Lu adds that the second stage - discovery - is usually where the data scientists have the most fun, and that the right platform will assist them by offering both breadth and depth of analytics, as well as programming language flexibility. In the end, the aim is to deliver analytics that are accessible to everyone, even non-data scientists.
"While many data scientists enjoy the coding aspect of the job, there are others that prefer to use visual interfaces. This is why flexibility is so important in the platform being used, as it should ideally offer both options, while also facilitating an environment that is as open as possible. This will enable users to combine the ease of use of open source technologies with the massive processing capabilities offered by the proprietary solutions.
"Finally, when it comes to the third stage, which is deployment, modern data science platforms should be designed to enable this in a faster and easier manner – some systems even offer one-click deployment – which means there is no need for the user to deliver the model to the IT department for deployment."
She points out the other ability that is critical for a successful platform is for the data scientist to be able to build once and then deploy anywhere, as this will have a significant and positive effect on their company's bottom line.
"Finally, you want a platform that is intuitive to use, but still offers a help page if the user gets stuck, and one that offers drag-and-drop capabilities that affords the user the opportunity to play around and to try different things. Once again, with such capabilities available, it will enable the user to accelerate the creation and deployment of data science models.

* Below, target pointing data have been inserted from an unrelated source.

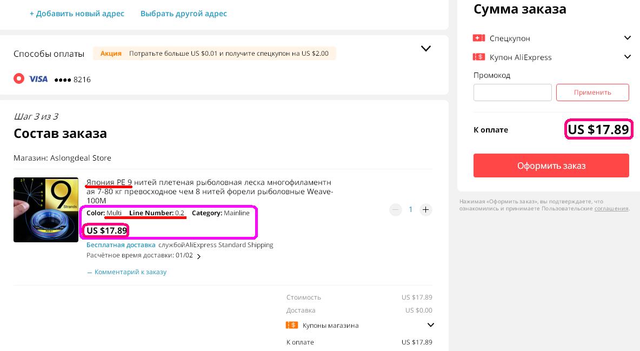The image size is (640, 351).
Task: Expand the payment methods section chevron
Action: 426,49
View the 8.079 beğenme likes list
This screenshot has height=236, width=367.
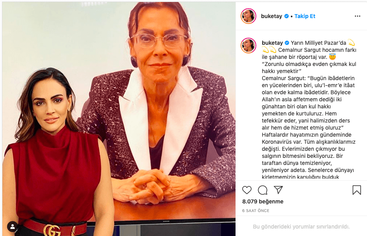pos(263,201)
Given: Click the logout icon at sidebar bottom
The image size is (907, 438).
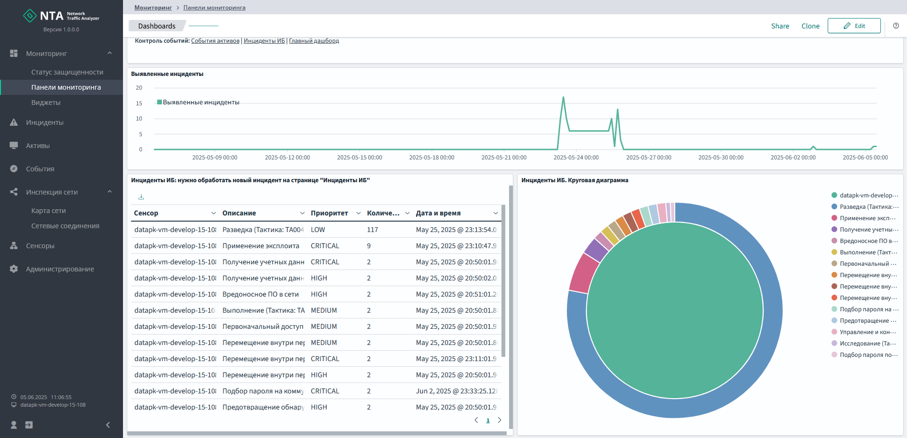Looking at the screenshot, I should click(x=29, y=425).
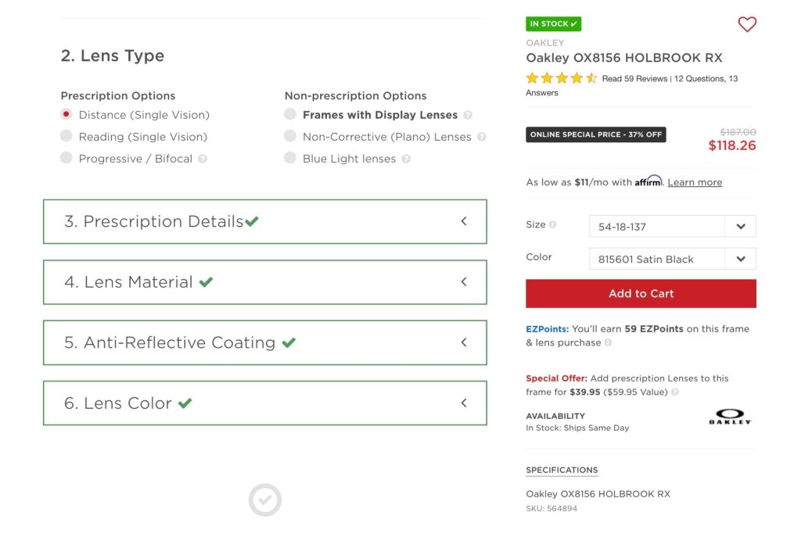Screen dimensions: 801x534
Task: Open the Read 59 Reviews link
Action: click(635, 78)
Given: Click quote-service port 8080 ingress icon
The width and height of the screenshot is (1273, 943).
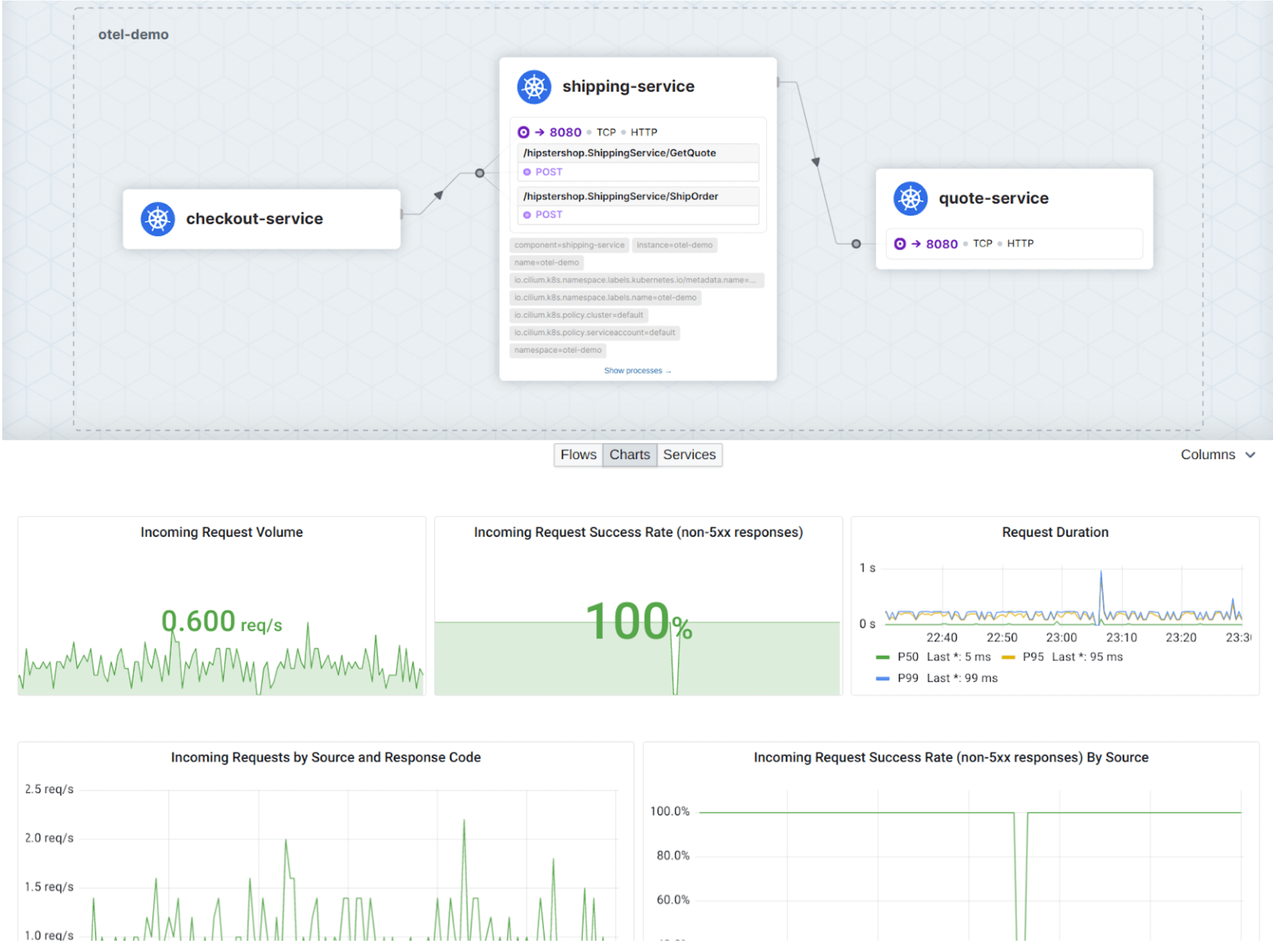Looking at the screenshot, I should 900,244.
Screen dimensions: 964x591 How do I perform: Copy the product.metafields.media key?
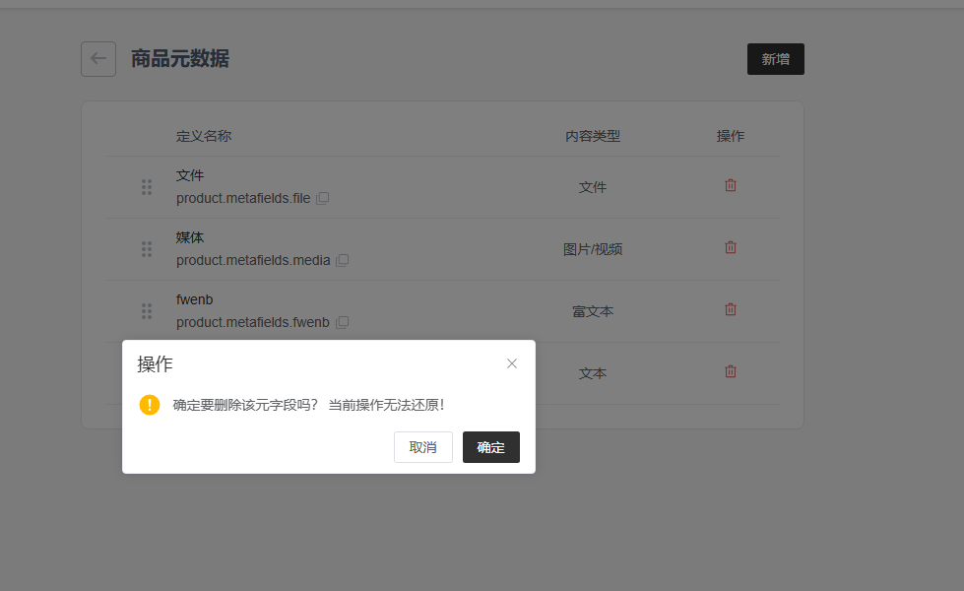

"The above-mentioned criteria are what most data scientists would consider to be the fundamentals of what is required of a platform, but very few of the current ones can offer all of the above. And what it boils down to is if you don't have all these fundamentals in place, then even the smallest of issues can create a considerable delay. The good news for data scientists is that the latest data science platforms that are coming onto the market are not only more fun to work with, but do meet the criteria above - something that will certainly make data scientists' jobs the world over that much easier," she concludes.